I observe that, 15 years ago, everyone was saying AGI is far off because of what it couldn't do -- basic image recognition, go, starcraft, winograd schemas, programmer assistance. But basically all that has fallen. The gap between us and AGI is made mostly of intangibles.

However, I think this is not entirely accurate. Some games are still unsolved without "cheating", where by cheating I mean using human demonstrations or handcrafted rewards, and that includes Montezuma's Revenge, StarCraft II and Dota 2 (and Dota 2 with unlimited hero selection is even more unsolved). Moreover, we haven't seen RL show superhuman performance on any task in which the environment is substantially more complex than the agent in important ways (this rules out all video games, unless if winning the game requires a good theory of mind of your opponents[1], which is arguably never the case for zero-sum two-player games). Language models made impressive progress, but I don't think they are superhuman along any interesting dimension. Classifiers still struggle with adversarial examples (although, this is not necessarily an important limitation, maybe humans have "adversarial examples" too).

So, it is certainly possible that it's a "clear runway" from here to superintelligence. But I don't think it's obvious.

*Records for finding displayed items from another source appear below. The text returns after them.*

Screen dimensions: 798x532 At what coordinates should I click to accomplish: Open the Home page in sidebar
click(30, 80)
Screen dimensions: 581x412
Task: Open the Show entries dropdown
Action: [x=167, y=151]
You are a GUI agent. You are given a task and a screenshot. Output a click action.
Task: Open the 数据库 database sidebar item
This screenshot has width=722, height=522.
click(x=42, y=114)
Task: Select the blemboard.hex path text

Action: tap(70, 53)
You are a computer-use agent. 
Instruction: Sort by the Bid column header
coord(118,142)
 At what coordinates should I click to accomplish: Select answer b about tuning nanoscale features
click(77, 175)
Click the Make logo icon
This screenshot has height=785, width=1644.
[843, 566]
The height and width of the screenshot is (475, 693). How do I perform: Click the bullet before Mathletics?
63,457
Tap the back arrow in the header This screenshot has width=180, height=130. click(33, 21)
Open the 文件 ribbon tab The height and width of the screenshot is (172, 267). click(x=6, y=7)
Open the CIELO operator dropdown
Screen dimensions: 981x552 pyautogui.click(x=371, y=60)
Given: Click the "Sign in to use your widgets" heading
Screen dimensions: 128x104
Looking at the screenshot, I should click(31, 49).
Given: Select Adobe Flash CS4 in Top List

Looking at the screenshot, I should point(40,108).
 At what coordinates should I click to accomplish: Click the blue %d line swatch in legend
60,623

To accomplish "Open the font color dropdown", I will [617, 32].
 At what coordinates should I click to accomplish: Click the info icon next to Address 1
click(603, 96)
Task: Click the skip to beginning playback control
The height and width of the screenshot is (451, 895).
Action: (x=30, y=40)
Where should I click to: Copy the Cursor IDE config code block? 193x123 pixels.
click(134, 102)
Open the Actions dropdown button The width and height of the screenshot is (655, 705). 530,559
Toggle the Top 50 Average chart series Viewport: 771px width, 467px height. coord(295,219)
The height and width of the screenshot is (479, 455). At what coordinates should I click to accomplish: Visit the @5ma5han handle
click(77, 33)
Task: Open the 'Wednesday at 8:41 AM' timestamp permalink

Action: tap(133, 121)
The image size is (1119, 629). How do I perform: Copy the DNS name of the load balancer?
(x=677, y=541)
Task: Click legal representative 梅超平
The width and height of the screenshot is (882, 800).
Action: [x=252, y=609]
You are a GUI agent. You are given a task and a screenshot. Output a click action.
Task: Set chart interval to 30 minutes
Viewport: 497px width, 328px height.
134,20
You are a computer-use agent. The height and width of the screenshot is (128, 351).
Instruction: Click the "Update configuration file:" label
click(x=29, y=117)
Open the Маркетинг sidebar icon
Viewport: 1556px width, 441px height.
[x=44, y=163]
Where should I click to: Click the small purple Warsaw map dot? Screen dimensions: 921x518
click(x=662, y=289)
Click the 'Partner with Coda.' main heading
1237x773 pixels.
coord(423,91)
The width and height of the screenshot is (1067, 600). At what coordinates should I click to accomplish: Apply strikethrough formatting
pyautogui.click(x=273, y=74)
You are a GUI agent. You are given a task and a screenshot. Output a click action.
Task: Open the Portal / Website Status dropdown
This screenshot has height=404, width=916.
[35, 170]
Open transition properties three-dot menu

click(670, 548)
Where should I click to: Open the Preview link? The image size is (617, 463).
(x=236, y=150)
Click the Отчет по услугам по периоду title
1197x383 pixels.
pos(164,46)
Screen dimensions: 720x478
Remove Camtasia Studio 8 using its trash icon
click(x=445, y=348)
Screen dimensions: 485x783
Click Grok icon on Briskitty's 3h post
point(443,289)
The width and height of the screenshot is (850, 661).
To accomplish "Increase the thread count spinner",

1. I know there are strong poker AIs, but I suspect they win via something other than theory of mind. Maybe someone who knows the topic can comment. ↩︎

My Eliezer-model is a lot less surprised by lulls than my Paul-model (because we're missing key insights for AGI, progress on insights is jumpy and hard to predict, the future is generally very unpredictable, etc.). I don't know exactly how large of a lull or winter would start to surprise Eliezer (or how much that surprise would change if the lull is occurring two years from now, vs. ten years from now, for example).

In Yudkowsky and Christiano Discuss "Takeoff Speeds", Eliezer says:

I have a rough intuitive feeling that it [AI progress] was going faster in 2015-2017 than 2018-2020.

So in that sense Eliezer thinks we're already in a slowdown to some degree (as of 2020), though I gather you're talking about a much larger and more long-lasting slowdown.

I generally expect smoother progress, but predictions about lulls are probably dominated by Eliezer's shorter timelines. Also lulls are generally easier than spurts, e.g. I think that if you just slow investment growth you get a lull and that's not too unlikely (whereas part of why it's hard to get a spurt is that investment rises to levels where you can't rapidly grow it further).

Makes some sense, but Yudkowsky's prediction that TAI will arrive before AI has large economic impact does forbid a lot of plateau scenarios. Given a plateau that's sufficiently high and sufficiently long, AI will land in the market, I think. Even if regulatory hurdles are the bottleneck for a lot of things atm, eventually in some country AI will become important and the others will have to follow or fall behind.

(ETA: this wasn't actually in this log but in a future part of the discussion.)

I found the elephants part of this discussion surprising. It looks to me like human brains are better than elephant brains at most things, and it's interesting to me that Eliezer thought otherwise. This is one of the main places where I couldn't predict what he would say.

I also think human brains are better than elephant brains at most things - what did I say that sounded otherwise?

Oops, this was in reference to the later part of the discussion where you disagreed with "a human in a big animal body, with brain adapted to operate that body instead of our own, would beat a big animal [without using tools]".